**Records supplied**
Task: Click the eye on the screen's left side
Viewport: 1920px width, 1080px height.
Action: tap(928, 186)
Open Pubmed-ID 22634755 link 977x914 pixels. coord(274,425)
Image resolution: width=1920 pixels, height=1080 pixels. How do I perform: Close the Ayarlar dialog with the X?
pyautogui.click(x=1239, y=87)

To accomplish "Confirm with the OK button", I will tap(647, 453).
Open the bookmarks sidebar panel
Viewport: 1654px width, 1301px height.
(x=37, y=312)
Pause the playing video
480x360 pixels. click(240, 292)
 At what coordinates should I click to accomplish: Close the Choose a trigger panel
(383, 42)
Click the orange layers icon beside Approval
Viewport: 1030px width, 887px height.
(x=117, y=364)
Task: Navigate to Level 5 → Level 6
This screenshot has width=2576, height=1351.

**Exercise directions**
Convert every line of the rows above into a JSON list of strings, one string per line, and skip the blank lines.

**Solution for this exercise**
[
  "Task: Click the eye on the screen's left side",
  "Viewport: 1920px width, 1080px height.",
  "Action: tap(928, 186)",
  "Open Pubmed-ID 22634755 link 977x914 pixels. coord(274,425)",
  "Image resolution: width=1920 pixels, height=1080 pixels. How do I perform: Close the Ayarlar dialog with the X?",
  "pyautogui.click(x=1239, y=87)",
  "To accomplish \"Confirm with the OK button\", I will tap(647, 453).",
  "Open the bookmarks sidebar panel",
  "Viewport: 1654px width, 1301px height.",
  "(x=37, y=312)",
  "Pause the playing video",
  "480x360 pixels. click(240, 292)",
  " At what coordinates should I click to accomplish: Close the Choose a trigger panel",
  "(383, 42)",
  "Click the orange layers icon beside Approval",
  "Viewport: 1030px width, 887px height.",
  "(x=117, y=364)",
  "Task: Navigate to Level 5 → Level 6",
  "This screenshot has width=2576, height=1351."
]